Many carriers offer an identity theft coverage that reimburses policyholders up to certain amounts for legal fees, certain mailing costs, loan reapplication fees and phone charges in connection with the “loss.” One carrier also covers lost wages of up to $500 a week, for four weeks, for taking time off from work to straighten out their affairs.

The average victim will spend $1,374 and 175 hours cleaning up their credit report, according to Bankrate.com.

There are three major types of identity theft insurance:

• Riders that can be purchased to add identity theft protection to existing homeowners, condominium, or renter’s policies.
• Freestanding policies available for individual purchase.
• Identity theft insurance made available to workers by their employees.

The figures don’t lie
The Federal Trade Commission (FTC) recently released a survey showing that 27.3 million Americans have been victims of identity theft in the last five years, including 9.9 million people in the last year alone. In a separate report, the FTC claims that more than half of all identity thefts where the method of theft is documented, are committed by criminals that have relationships with their victims, such as family members, roommates, neighbors or co-workers.

Identity theft happens when someone obtains a name, Social Security number, driver’s license number or e-mail address, and then uses it fraudulently or criminally. Under this scenario, thieves can get personal information in many ways.

Identity information routinely consists of three elements:

• What is known, such as passwords and PIN (personal identification numbers).
• What a person has, such as credit or debit cards.
• What a person is, for example, your photograph, signature or fingerprint.

Once criminals have this vital information, they can impersonate you, obtain credit cards, transfer money out of your bank account, buy goods and/or worse.

Sadly, it is so simple to assume someone’s identity today. Say someone makes a trip to the local hardware store and writes a check for $25, the check has a full name, address, maybe a phone number. It also will have the full name and address of the bank where the check is drawn and an account number. An individual may also be asked to provide a driver’s license number, which in 19 states also doubles as a Social Security number. Thieves can also access work phone numbers and find out where someone is employed. The cancelled check can then be seen by hundreds of people from the time it is presented at the hardware store to the time it either is returned or sent to a check-clearing house where they presumably shred the document.

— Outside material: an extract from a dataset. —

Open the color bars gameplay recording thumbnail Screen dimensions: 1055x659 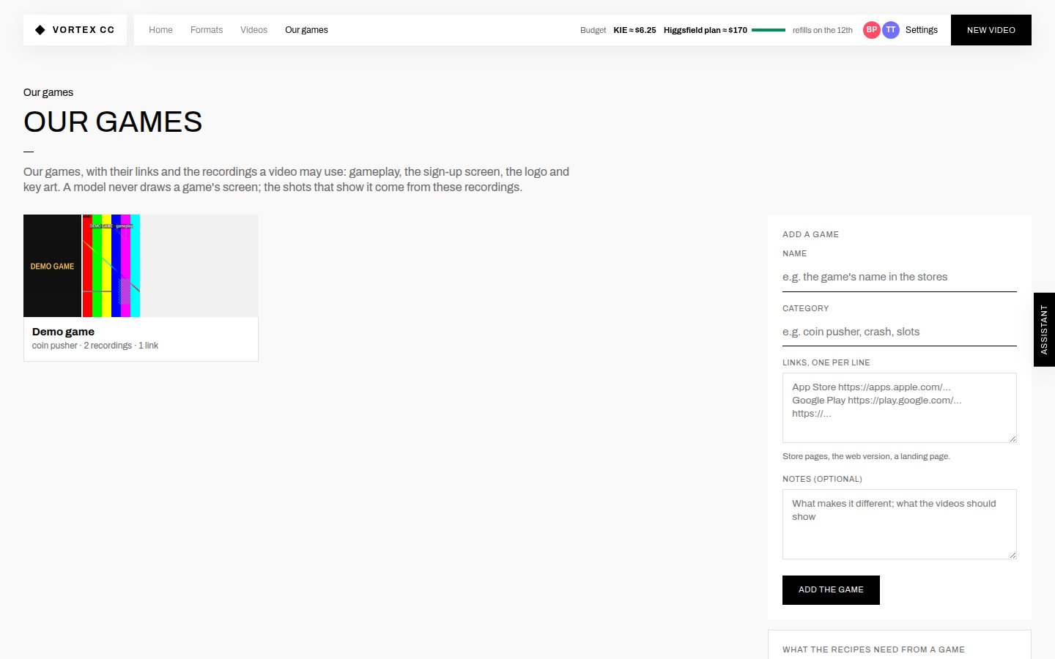(111, 266)
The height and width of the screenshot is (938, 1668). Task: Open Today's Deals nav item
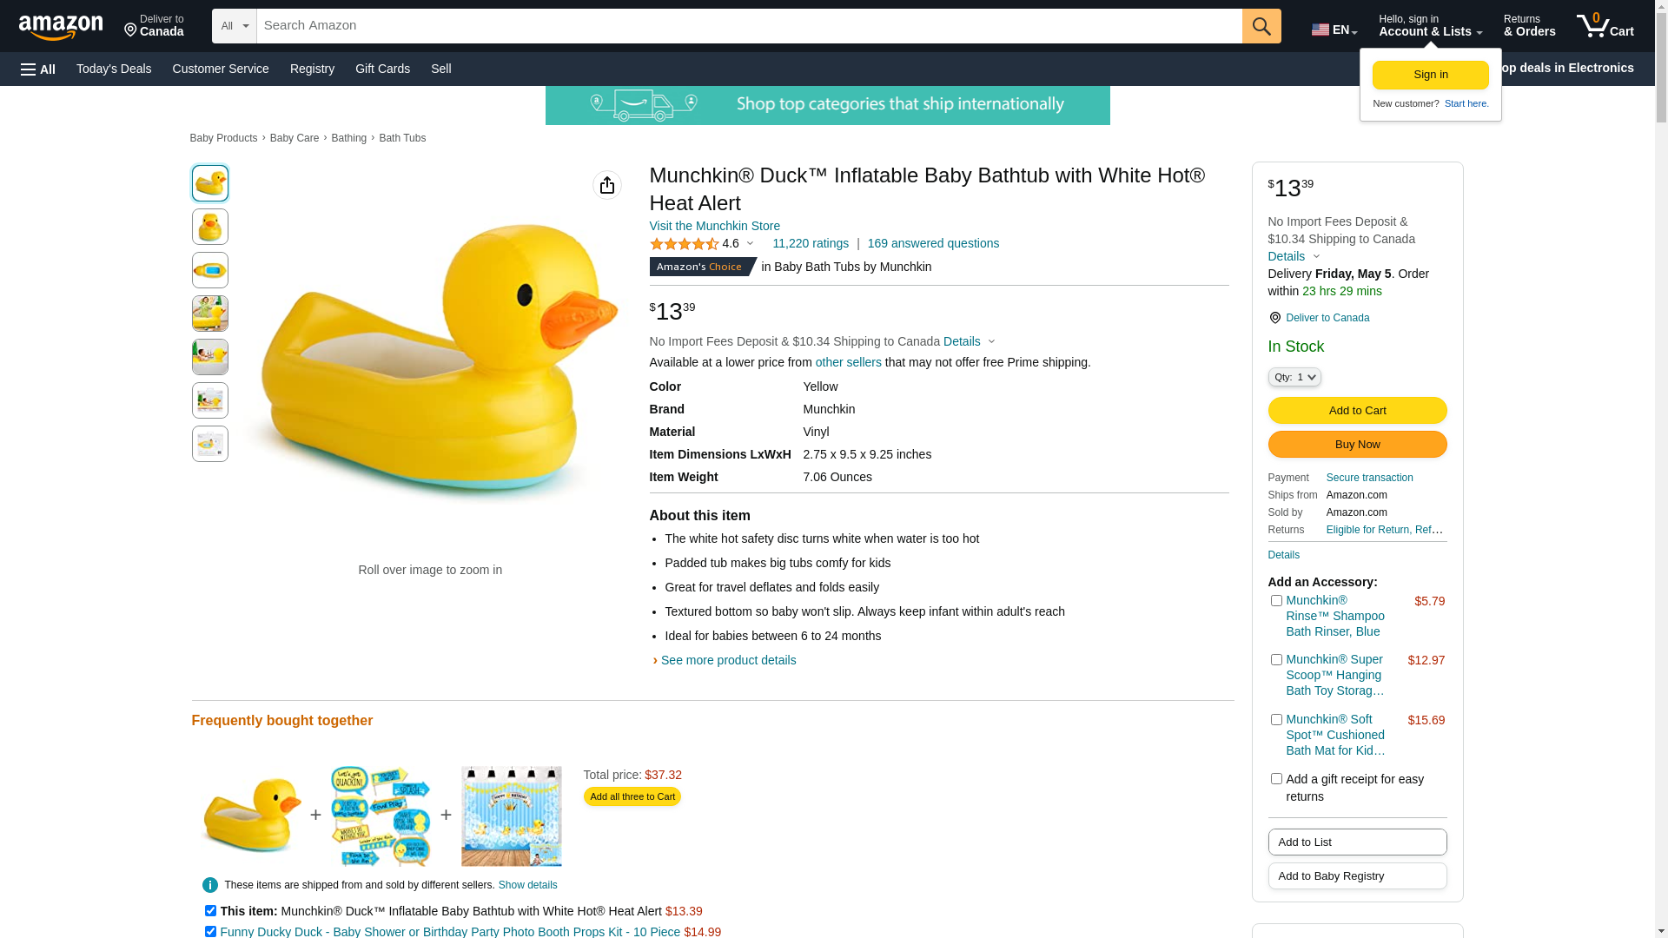(114, 69)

Another example pertains to golfing legend Tiger Woods, who testified three years ago that someone stole his Social Security number, applied for and received credit cards, then proceeded to ring up $17,000 worth of charges. The thief was finally apprehended when he aroused suspicion trying to purchase a used luxury car. In fact, TransUnion, one of the country’s three major credit-reporting agencies, claims to receive in excess of 2,000 calls a day from identity theft victims.

What victims can do
To help victims of identity theft, the Federal Trade Commission (FTC) has developed an I.D. Fraud Affidavit providing standard means to dispute debts and credit problems left by identity thieves. Upon completion of the form, it is distributed to all creditors, most of whom have agreed to accept the form. In addition, the FTC developed an ID theft program in 1998, which affords consumers the chance to file complaints by calling the toll-free hotline at 1-877-IDTHEFT. The agency reports that complaints about identity theft have nearly doubled each year since its inception. These complaints are then entered into a secure database, the “Identity Theft Clearinghouse,” which can be accessed by criminal law enforcers across the country.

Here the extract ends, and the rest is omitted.